In an especially advantageous variant of the method, the evading movement
of the winding spindle is controlled as a function of the package
diameter. As a result of combining package diameter and winding time, it
is possible to directly determine parameters that change during the
process and thus to exactly predetermine the speed of the evading
movement.
To continuously determine the diameter of the package being wound, it will
be advantageous to determine to this end the position of the support of
the contact roll relative to the machine frame or the position of the
support of the winding spindle relative to the machine frame. Since the
contact roll and the package are in a constant circumferential contact, it
is possible to compute alone from the geometric data for each package
diameter the corresponding position of the contact roll or the
corresponding position of the winding spindle.
Simultaneously known are thus the position of the support of the contact
roll, for example, a rocker arm, or even the position of the support of
the winding spindle, for example, likewise a rocker arm, in their relative
position to the machine frame. This correlation between package diameter
and position of the support can be input as a master curve into a control
device of the takeup machine. Thereafter, it will be possible to determine
the respective package diameter alone from measuring the position of the
support. Thus, the momentary diameter increase is known at the same time,
so that the speed of the evading movement can be controlled accordingly.
The package diameter may be determined by the ratio of the rotational speed
of the contact roll and the rotational speed of the winding spindle. This
has the advantage that no additional devices are needed for determining
the package diameter. To maintain the yarn tension substantially constant
during the winding, the winding speed is controlled with the aid of the
contact roll. In so doing, the rotational speed of the contact roll is
continuously determined and compared with a predetermined desired value.

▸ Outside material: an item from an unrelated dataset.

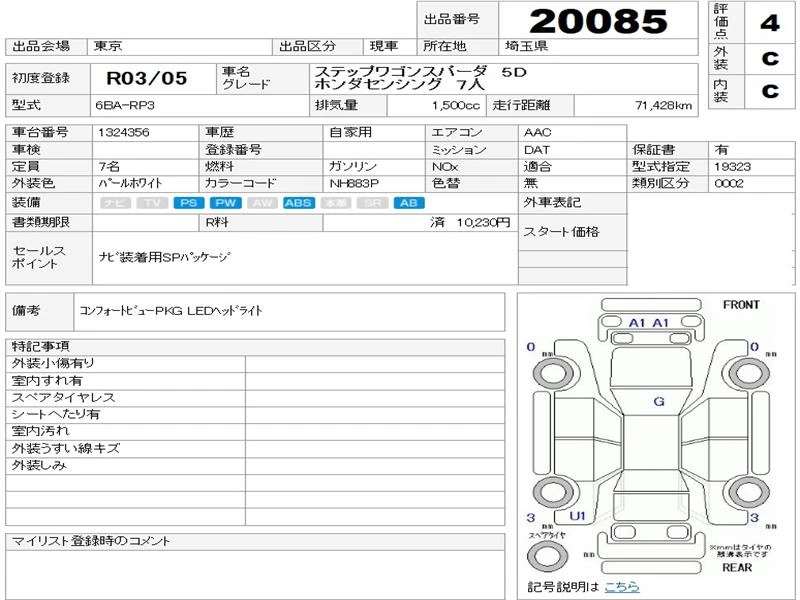800x600 pixels.
Task: Click the greyed-out 本革 leather badge
Action: (x=335, y=203)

The desired value predetermines a constant rotational speed of the contact
roll. When the actual rotational speed deviates from the desired
rotational speed, the drive of the winding spindle is controlled in such a
manner that the desired rotational speed adjusts itself on the contact
roll. These data which are already available in a takeup machine may be
used in this variant of the method for determining the package diameter at
the same time.
In a particularly advantageous variant of the method as the speed of the
evading movement is computed in advance from a parameter characterizing
the chronological diameter increase of the package and the package
diameter. The correlation can be represented by the following mathematical
equation:
v=(K.sup.2 /2)(1/D),
where v is the speed, K the diameter increase parameter, and D the package
diameter.
The thus predetermined speed of the evading movement permits the contact
force to be kept substantially constant during the winding cycle. The
speed function results from F.sub.v =v(D), i.e., a certain speed v results
for each package diameter that is wound during the winding cycle.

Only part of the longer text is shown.